Extracted information START

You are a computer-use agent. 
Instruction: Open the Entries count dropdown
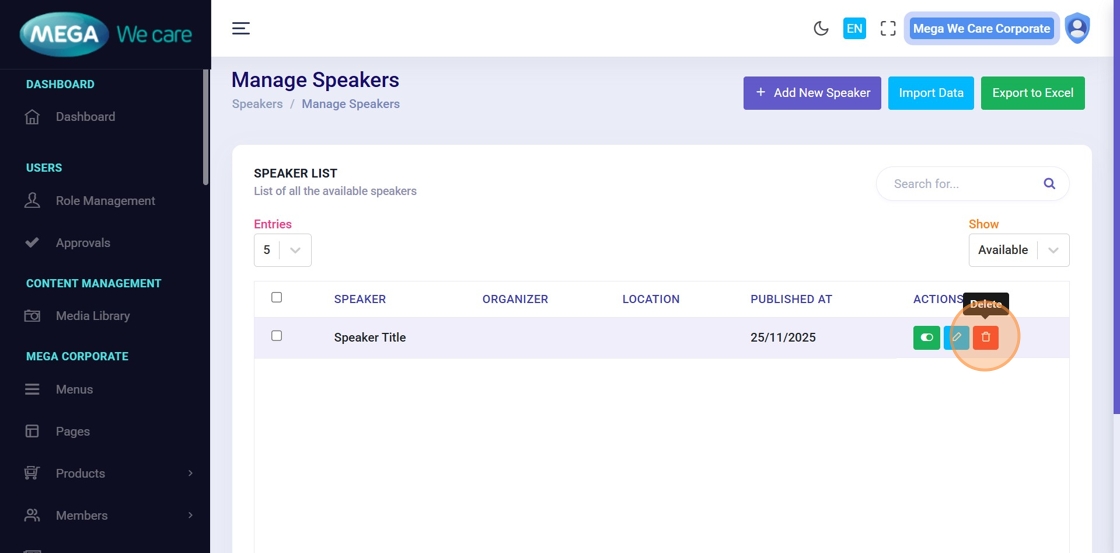click(282, 250)

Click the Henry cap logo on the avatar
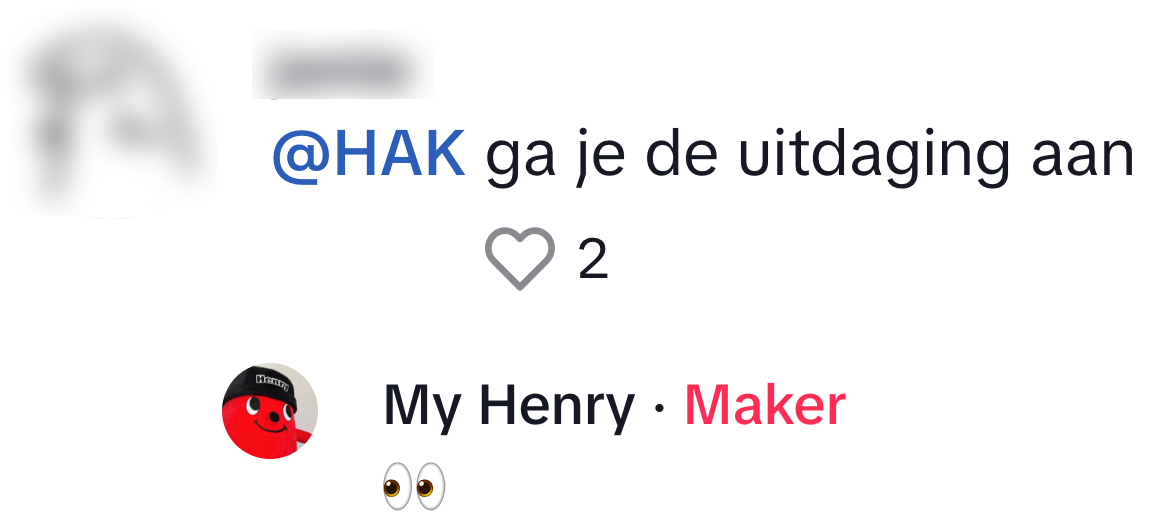click(270, 381)
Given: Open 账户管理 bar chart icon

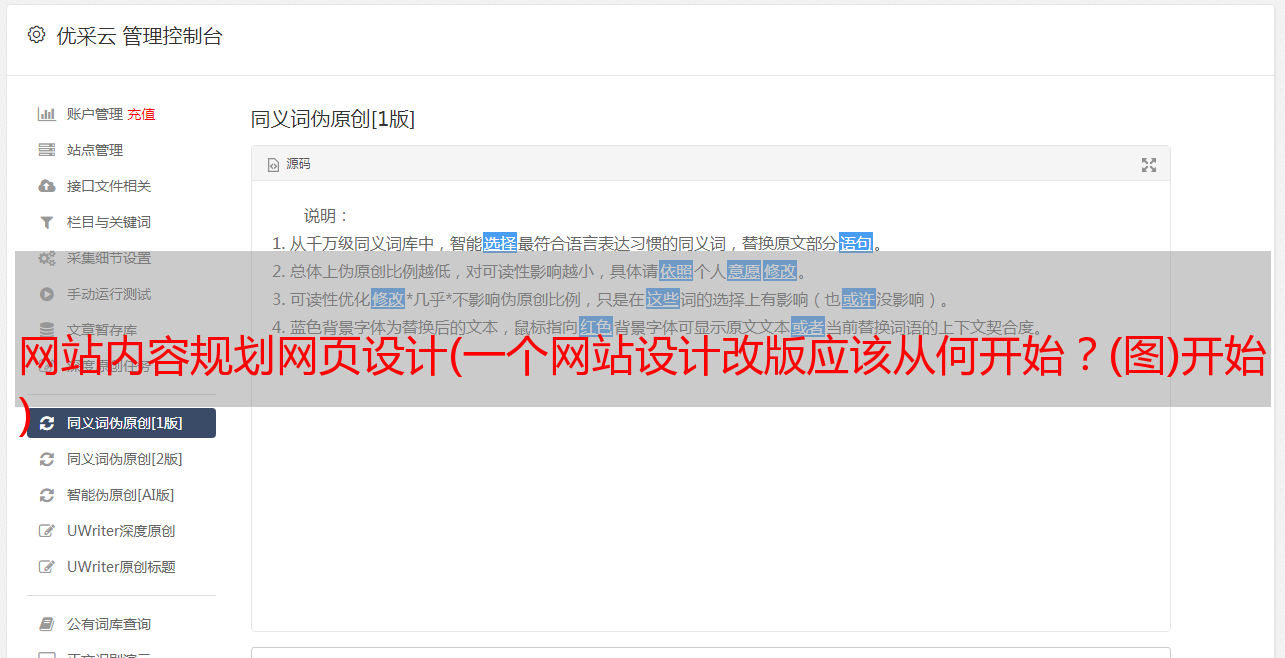Looking at the screenshot, I should [x=46, y=114].
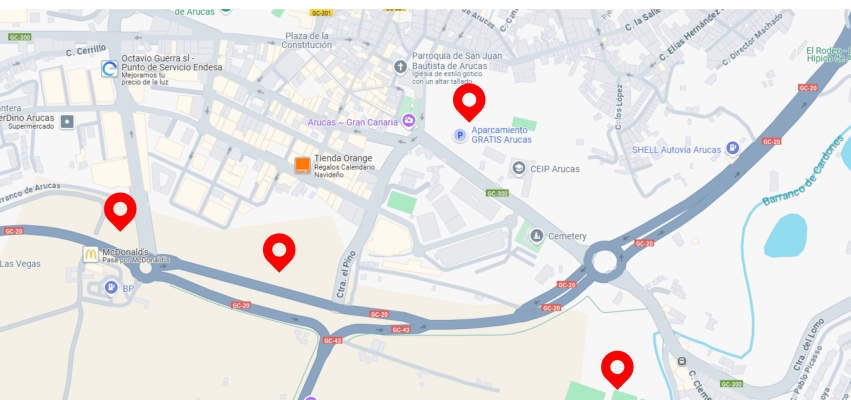Select the Plaza de la Constitución label
This screenshot has width=851, height=400.
(x=307, y=40)
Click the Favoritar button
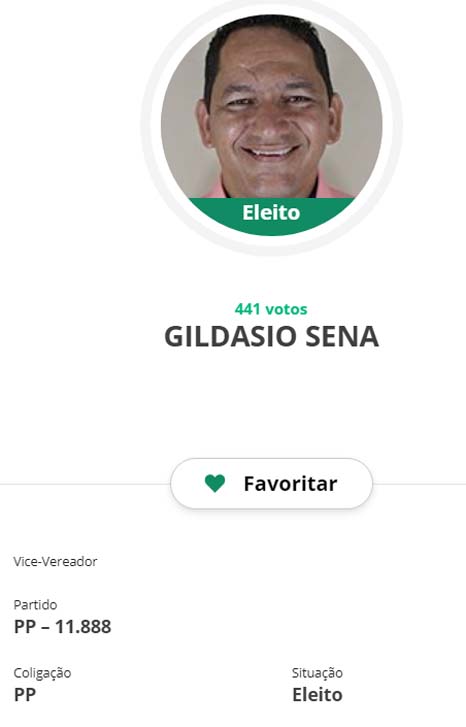 [271, 484]
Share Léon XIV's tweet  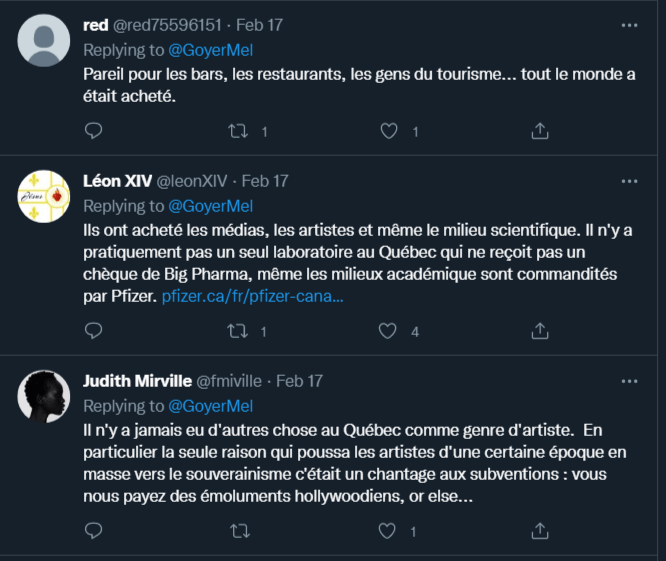[x=539, y=331]
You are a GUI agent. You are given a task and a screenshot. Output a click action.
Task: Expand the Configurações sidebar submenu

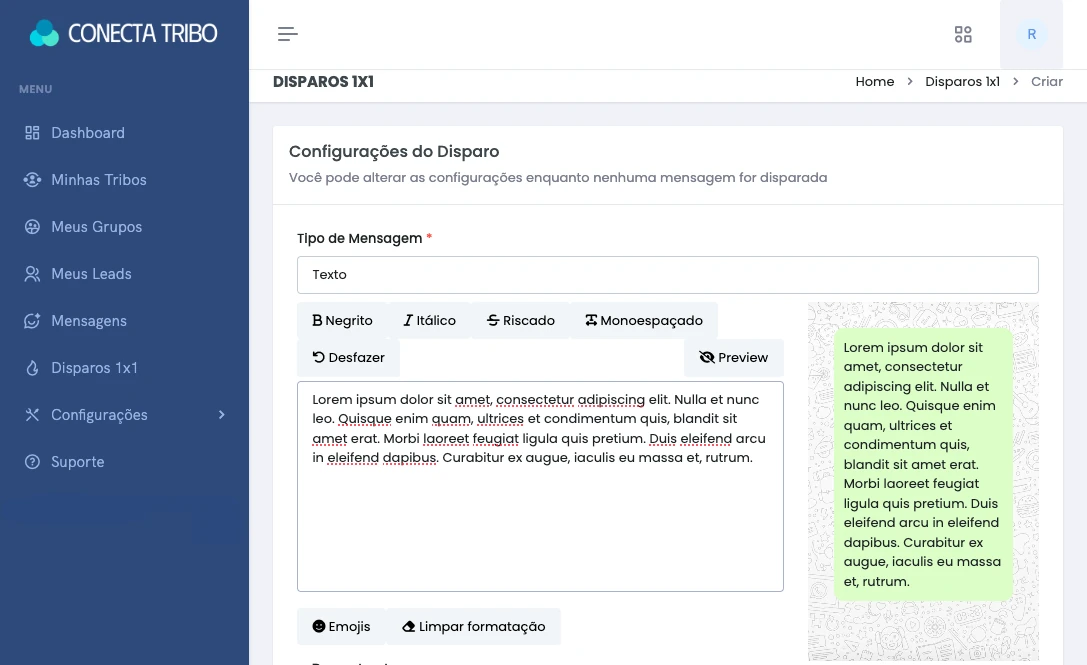124,415
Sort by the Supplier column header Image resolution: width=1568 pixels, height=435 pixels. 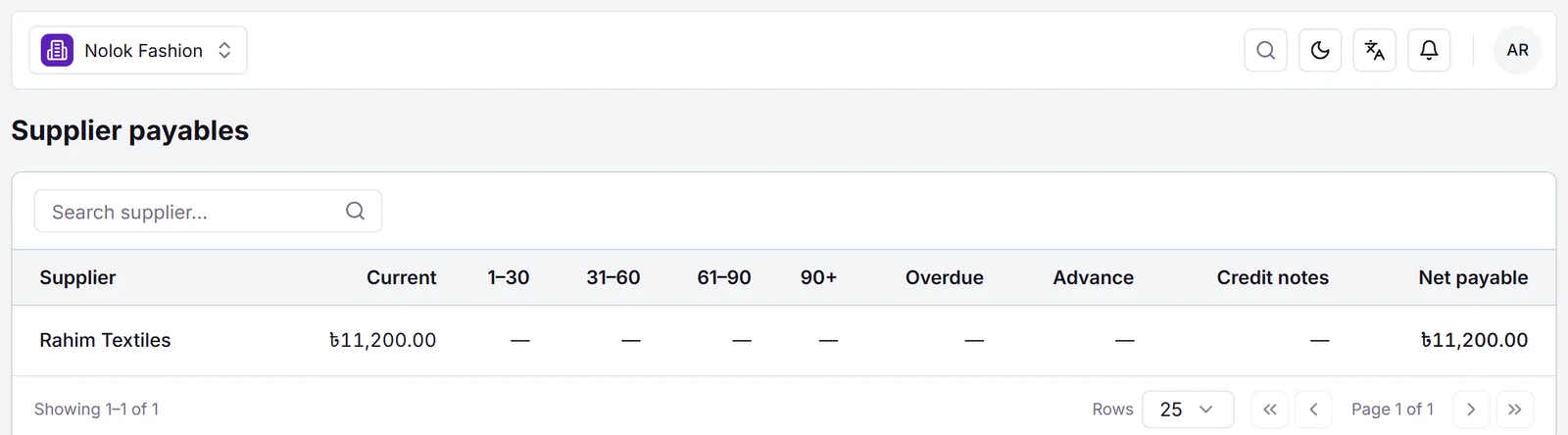[77, 277]
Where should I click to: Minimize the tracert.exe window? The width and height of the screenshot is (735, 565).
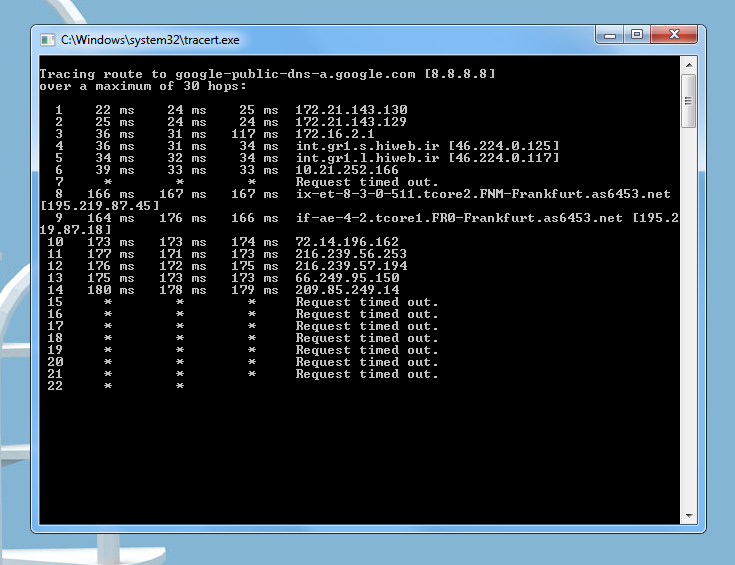coord(611,36)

Extracted information END

Activity: Search the data above for the string "agent" and return every line that has it.

Answer to this problem:
You are a computer-use agent. 
You are a GUI agent. You are given a task and a screenshot. Output a click action.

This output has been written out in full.